IL LICENZIAMENTO DISCIPLINARE
Si sottolineava anche che, il lavoratore avrebbe così dimostrato di intendere il posto di lavoro e il tempo di lavoro come destinati ad attività di svago piuttosto che di adempimento dell’obbligo della prestazione lavorativa. Il lavoratore aveva poi impugnato giudizialmente il conseguente licenziamento disciplinare rilevando che la contrattazione collettiva escludeva la misura espulsiva nell’ipotesi accertata, prevedendosi sanzioni meno gravi e conservative del posto di lavoro e sostenendo quindi la nullità del licenziamento. Il giudice di primo grado e poi la Corte di Appello avevano accolto i rilievi del dipendente, tutelandone il posto di lavoro e riscontrando altresì l’assenza dei danni lamentati dall’azienda.

IL COMPORTAMENTO CENSURABILE DEL DIPENDENTE
La Corte Suprema ,(Sent. n. 6222 del 14.01.2014), alla quale si era rivolto il datore di lavoro, pur non escludendo la sanzionabilità della condotta imputata al lavoratore, riteneva  illegittimo il licenziamento per giusta causa intimato al dipendente che, come dimostrato nelle fasi del merito, aveva ripetutamente scaricato sul pc aziendale programmi coperti da copyright non forniti dall’azienda e non necessari. Il lavoratore aveva inoltre utilizzato per innumerevoli volte durante l’orario lavorativo la casella di posta elettronica di dominio aziendale per scopi personali e, a seguito della ctu effettuata sul pc, si era rilevata anche la presenza di materiale pornografico.

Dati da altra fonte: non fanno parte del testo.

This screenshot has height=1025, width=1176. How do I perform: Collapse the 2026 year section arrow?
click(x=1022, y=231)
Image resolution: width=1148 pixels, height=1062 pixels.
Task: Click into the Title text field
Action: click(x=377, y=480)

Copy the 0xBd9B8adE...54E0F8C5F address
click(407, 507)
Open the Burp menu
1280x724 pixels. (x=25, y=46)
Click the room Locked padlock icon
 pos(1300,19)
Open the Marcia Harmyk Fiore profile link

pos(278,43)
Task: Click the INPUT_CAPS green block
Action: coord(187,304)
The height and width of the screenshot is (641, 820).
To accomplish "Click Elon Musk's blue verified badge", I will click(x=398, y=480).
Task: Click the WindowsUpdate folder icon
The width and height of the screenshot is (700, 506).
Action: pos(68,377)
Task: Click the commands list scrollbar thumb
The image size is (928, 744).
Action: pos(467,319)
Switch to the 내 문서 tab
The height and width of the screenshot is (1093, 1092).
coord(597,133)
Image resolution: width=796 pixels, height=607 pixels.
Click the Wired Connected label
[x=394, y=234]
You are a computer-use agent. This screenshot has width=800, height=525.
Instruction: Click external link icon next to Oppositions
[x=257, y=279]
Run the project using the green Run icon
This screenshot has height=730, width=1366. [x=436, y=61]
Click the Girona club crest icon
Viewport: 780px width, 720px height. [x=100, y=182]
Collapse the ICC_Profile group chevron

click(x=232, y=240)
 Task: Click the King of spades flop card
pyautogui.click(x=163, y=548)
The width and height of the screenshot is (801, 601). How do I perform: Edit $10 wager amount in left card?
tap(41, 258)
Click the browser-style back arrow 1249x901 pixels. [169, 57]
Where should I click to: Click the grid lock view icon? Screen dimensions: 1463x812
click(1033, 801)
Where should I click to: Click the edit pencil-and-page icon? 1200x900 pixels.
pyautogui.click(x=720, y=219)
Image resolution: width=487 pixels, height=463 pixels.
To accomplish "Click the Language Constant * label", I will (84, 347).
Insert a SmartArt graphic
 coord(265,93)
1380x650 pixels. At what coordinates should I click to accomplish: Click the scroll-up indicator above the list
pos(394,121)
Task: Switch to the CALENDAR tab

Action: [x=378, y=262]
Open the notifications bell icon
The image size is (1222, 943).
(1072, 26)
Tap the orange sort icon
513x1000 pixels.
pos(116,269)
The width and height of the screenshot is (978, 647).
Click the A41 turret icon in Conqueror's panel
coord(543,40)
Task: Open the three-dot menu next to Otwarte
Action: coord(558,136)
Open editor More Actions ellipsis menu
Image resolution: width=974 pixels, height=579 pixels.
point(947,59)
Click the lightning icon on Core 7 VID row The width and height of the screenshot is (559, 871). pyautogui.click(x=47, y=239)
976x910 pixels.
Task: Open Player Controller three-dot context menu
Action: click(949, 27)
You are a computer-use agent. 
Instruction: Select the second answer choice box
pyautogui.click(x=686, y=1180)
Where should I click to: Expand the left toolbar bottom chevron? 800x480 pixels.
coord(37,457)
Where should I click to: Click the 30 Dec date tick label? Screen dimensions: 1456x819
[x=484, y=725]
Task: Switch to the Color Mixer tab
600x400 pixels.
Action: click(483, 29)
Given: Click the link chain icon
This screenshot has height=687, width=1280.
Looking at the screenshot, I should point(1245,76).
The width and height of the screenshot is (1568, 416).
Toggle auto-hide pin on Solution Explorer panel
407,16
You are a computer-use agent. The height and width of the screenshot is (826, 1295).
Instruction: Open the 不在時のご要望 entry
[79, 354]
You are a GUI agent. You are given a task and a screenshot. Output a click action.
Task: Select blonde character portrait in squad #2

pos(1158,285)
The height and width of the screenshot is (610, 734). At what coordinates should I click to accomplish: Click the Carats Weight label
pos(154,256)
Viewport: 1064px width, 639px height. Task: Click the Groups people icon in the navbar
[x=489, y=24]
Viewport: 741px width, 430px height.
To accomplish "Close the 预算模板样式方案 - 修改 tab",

IL PRINCIPIO STATUITO DALLA CASSAZIONE
La Suprema Corte tuttavia ha ulteriormente negato la fondatezza delle doglianze dell’azienda. Si è quindi confermato il principio per cui il datore di lavoro non può irrogare un licenziamento quando questo costituisca una sanzione più grave di quella prevista dal contratto collettivo applicabile in relazione ad una determinata infrazione (nel caso specifico l’uso improprio di strumenti aziendali) e le allegazioni della società ricorrente non sono valse a dimostrare la presenza di infrazioni autonome, più gravi e diverse rispetto a quelle previste dal Ccnl.
Quanto alla rilevata presenza di materiale pornografico tale circostanza doveva essere imputata  al lavoratore in maniera specifica, non potendo ora il fatto costituire aggravante della condotta genericamente contestata.